Data shown:
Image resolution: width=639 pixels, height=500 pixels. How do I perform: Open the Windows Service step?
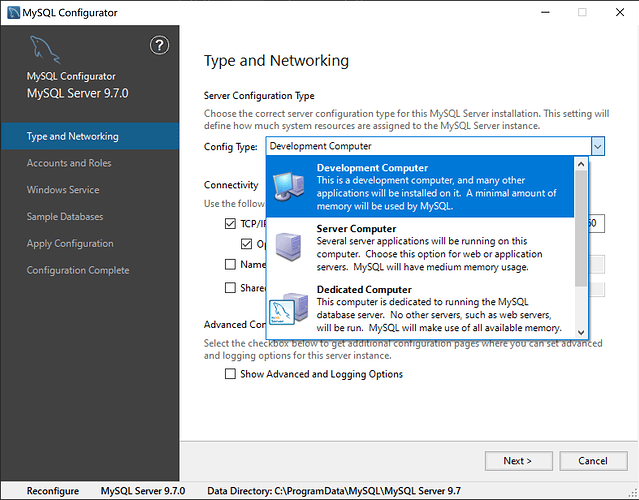coord(63,190)
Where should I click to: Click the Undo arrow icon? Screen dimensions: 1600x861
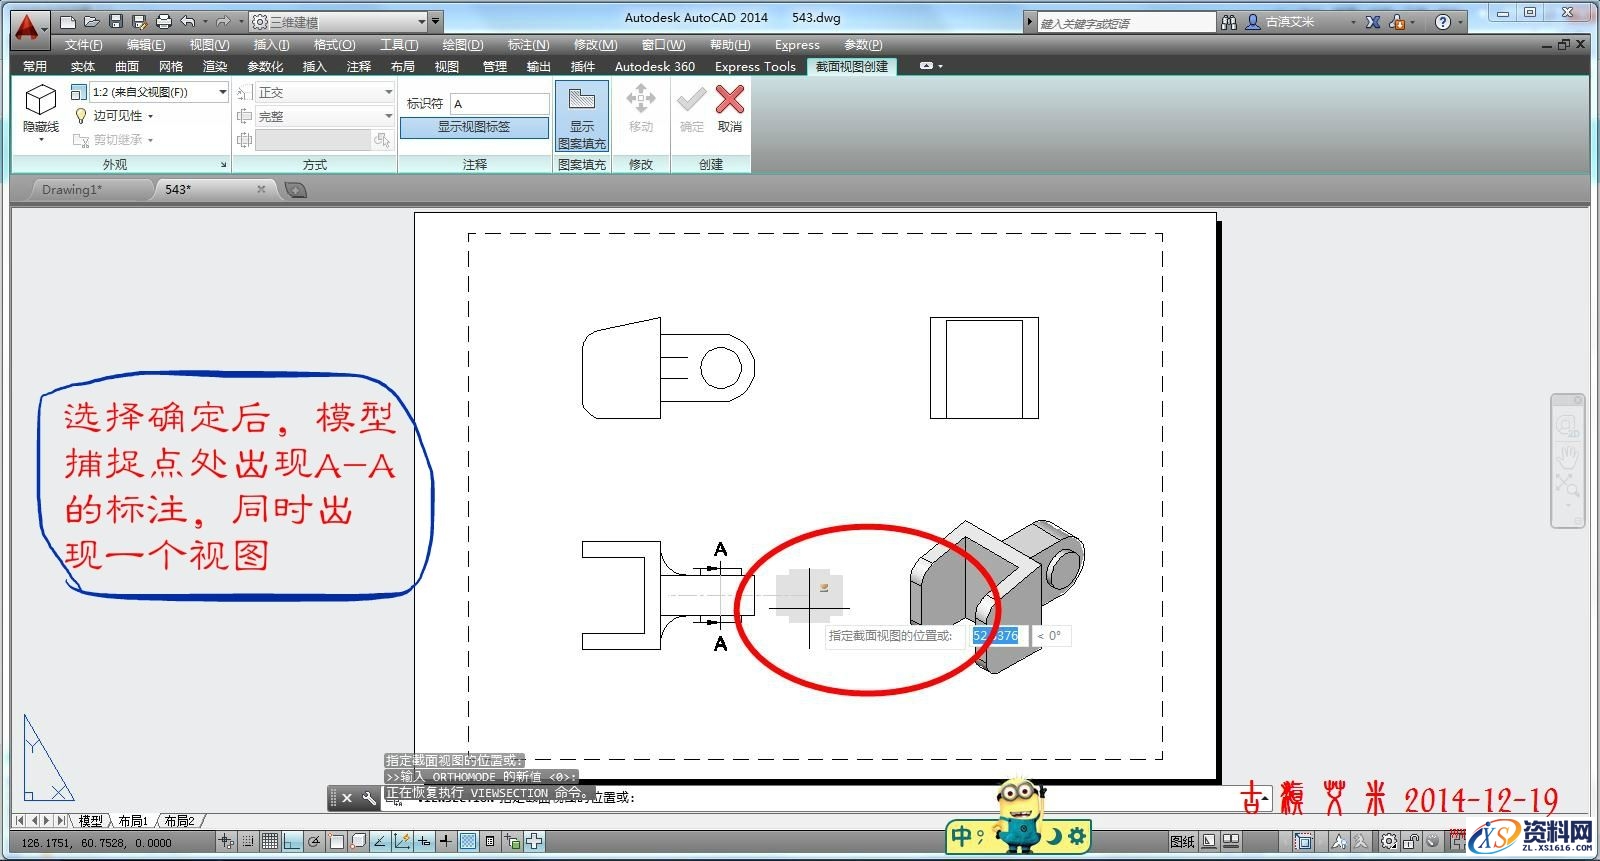coord(188,21)
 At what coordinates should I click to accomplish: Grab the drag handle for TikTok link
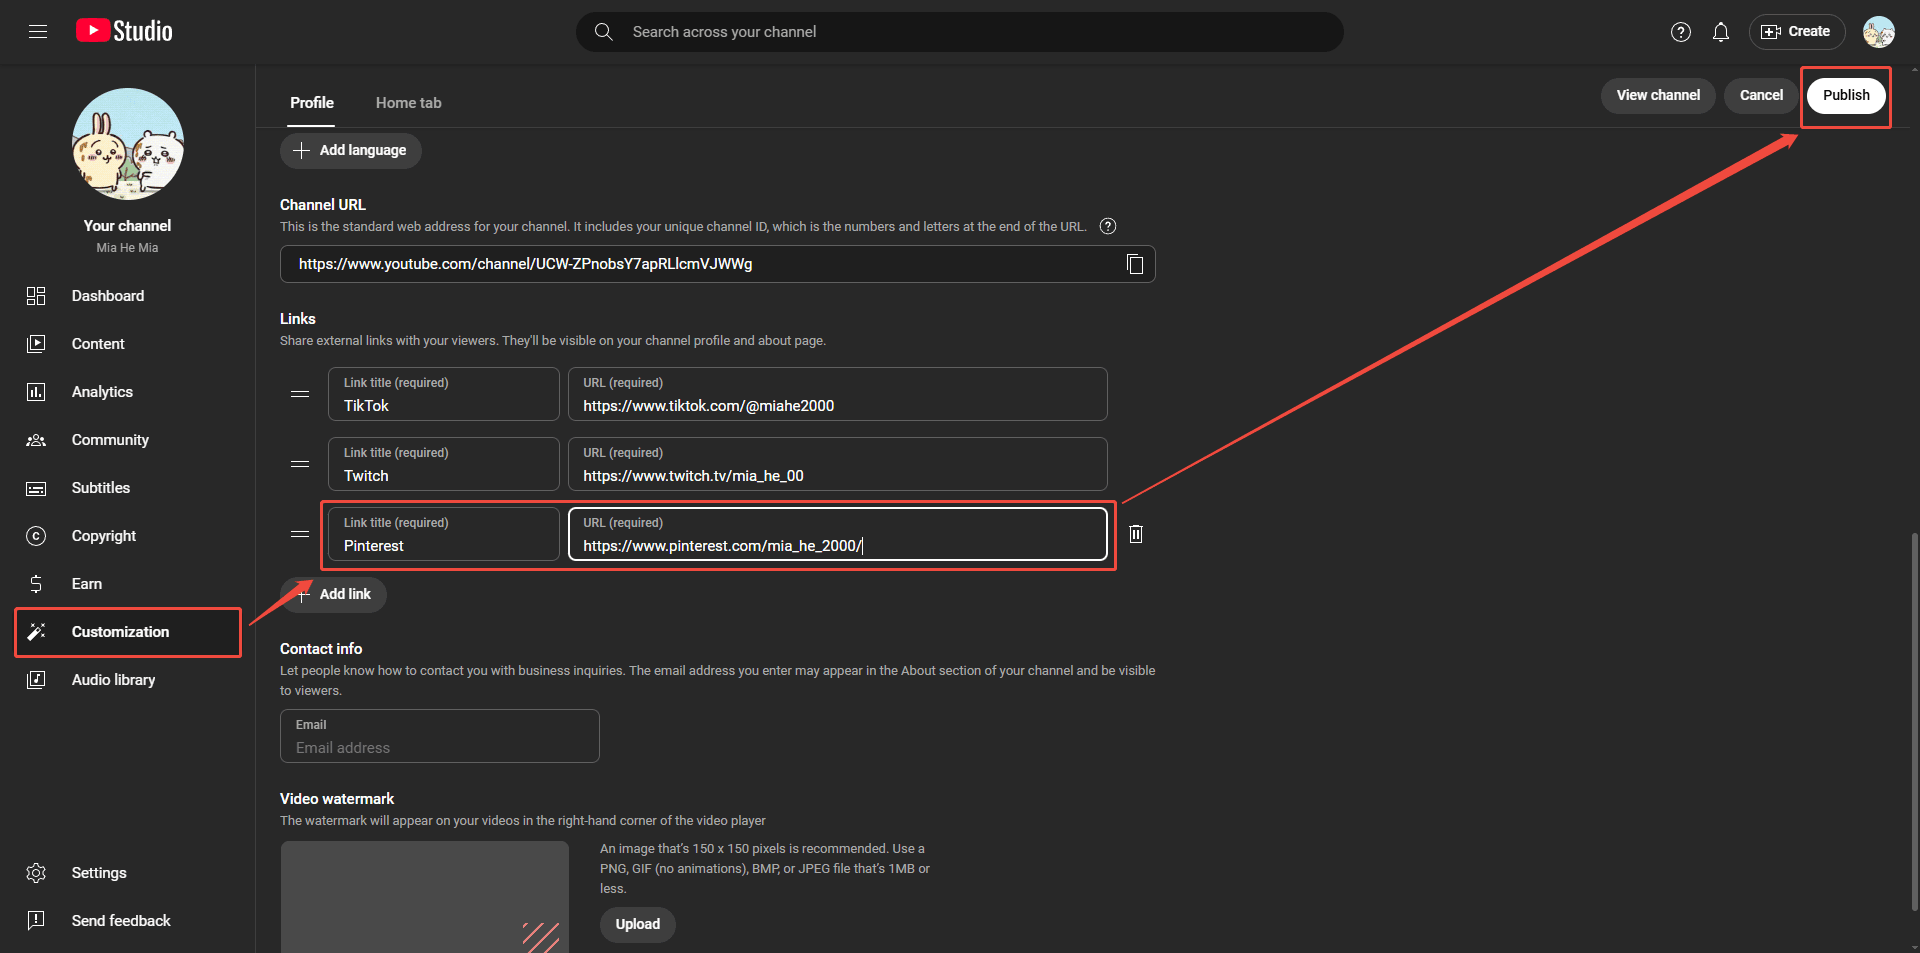click(x=300, y=394)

Requirement:
Pictures stay out; the entries above are to be output exactly as given.

Solved exercise:
Image resolution: width=639 pixels, height=500 pixels. How do I perform: Open the Windows Service step?
coord(63,190)
Where should I click to: Click the Undo arrow icon? Screen dimensions: 1600x861
coord(188,21)
 At what coordinates should I click to accomplish: Grab the drag handle for TikTok link
click(x=300, y=394)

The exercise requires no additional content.